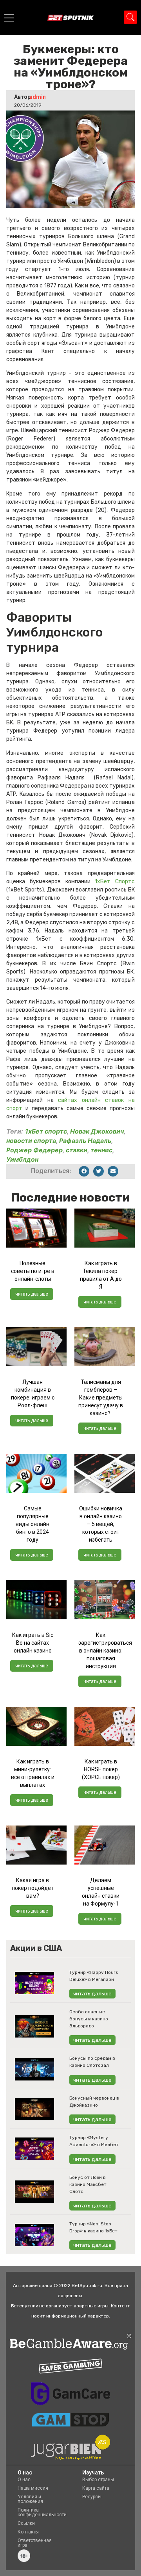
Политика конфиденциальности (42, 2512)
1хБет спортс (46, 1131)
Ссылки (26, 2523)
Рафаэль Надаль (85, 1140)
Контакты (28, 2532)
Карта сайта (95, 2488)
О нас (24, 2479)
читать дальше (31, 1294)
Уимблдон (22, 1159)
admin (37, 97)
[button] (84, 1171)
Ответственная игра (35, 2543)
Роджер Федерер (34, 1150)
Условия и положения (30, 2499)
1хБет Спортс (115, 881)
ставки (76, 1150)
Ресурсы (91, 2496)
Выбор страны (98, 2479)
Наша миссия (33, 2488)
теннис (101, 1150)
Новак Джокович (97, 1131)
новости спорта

## ACTIVITY:
Each line from the one with "Наша миссия (33, 2488)" through the last line of the records above must be retyped exactly, and no other line may be given.

## RESULT OF THE EXERCISE:
Наша миссия (33, 2488)
теннис (101, 1150)
Новак Джокович (97, 1131)
новости спорта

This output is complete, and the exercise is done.